**TASK INSTRUCTIONS**. Please transcribe exactly, and only, the lines of the data below between the line holding "Click the Lizzie Ekeledo commenter name" and the line holding "Click the Go", inclusive.

· · · ·

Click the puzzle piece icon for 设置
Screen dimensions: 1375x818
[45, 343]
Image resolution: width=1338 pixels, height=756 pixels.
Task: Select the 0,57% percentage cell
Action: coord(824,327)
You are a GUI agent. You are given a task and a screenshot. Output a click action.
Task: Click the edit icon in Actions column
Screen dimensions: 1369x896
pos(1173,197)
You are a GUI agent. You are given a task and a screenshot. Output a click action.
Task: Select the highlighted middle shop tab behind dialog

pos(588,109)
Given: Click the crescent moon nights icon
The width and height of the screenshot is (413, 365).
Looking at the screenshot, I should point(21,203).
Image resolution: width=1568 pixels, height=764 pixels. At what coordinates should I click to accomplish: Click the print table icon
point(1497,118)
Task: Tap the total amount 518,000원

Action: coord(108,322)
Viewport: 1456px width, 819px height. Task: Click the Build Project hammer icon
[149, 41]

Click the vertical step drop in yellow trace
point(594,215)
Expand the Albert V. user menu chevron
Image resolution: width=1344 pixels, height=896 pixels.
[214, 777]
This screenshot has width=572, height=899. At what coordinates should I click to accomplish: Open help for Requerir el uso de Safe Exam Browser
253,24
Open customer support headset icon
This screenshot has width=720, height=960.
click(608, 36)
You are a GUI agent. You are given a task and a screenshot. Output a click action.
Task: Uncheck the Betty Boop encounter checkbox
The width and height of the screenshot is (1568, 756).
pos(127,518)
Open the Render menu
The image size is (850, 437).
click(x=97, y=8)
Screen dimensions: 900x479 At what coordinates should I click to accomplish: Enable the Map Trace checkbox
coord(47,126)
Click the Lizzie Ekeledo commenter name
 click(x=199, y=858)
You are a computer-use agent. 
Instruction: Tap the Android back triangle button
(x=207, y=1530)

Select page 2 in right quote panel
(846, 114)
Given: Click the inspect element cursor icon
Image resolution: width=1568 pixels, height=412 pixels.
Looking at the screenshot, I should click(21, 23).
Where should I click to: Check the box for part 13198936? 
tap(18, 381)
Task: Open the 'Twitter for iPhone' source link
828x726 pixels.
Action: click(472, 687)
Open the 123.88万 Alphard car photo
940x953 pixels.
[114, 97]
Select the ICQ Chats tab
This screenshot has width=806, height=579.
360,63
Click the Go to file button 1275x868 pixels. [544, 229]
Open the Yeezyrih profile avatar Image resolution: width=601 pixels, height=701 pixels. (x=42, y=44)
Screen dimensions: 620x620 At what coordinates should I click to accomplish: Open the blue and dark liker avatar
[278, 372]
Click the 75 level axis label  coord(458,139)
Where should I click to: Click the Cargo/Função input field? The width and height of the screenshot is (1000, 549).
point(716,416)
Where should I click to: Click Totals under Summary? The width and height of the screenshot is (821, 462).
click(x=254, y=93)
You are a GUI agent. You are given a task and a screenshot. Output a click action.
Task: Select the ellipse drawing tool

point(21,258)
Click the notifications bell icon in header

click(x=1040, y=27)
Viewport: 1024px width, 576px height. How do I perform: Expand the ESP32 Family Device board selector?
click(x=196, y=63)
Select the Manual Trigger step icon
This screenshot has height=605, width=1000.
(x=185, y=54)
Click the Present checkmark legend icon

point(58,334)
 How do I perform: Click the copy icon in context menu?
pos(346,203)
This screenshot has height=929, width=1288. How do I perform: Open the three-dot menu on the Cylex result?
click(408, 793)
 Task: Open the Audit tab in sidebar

· · · ·

**OUTPUT BELOW**.
Click the Lizzie Ekeledo commenter name
 click(x=199, y=858)
You are a computer-use agent. 
Instruction: Tap the Android back triangle button
(x=207, y=1530)

Select page 2 in right quote panel
(846, 114)
Given: Click the inspect element cursor icon
Image resolution: width=1568 pixels, height=412 pixels.
Looking at the screenshot, I should click(21, 23).
Where should I click to: Check the box for part 13198936? 
tap(18, 381)
Task: Open the 'Twitter for iPhone' source link
828x726 pixels.
Action: click(472, 687)
Open the 123.88万 Alphard car photo
940x953 pixels.
[114, 97]
Select the ICQ Chats tab
This screenshot has width=806, height=579.
360,63
Click the Go to file button 1275x868 pixels. [544, 229]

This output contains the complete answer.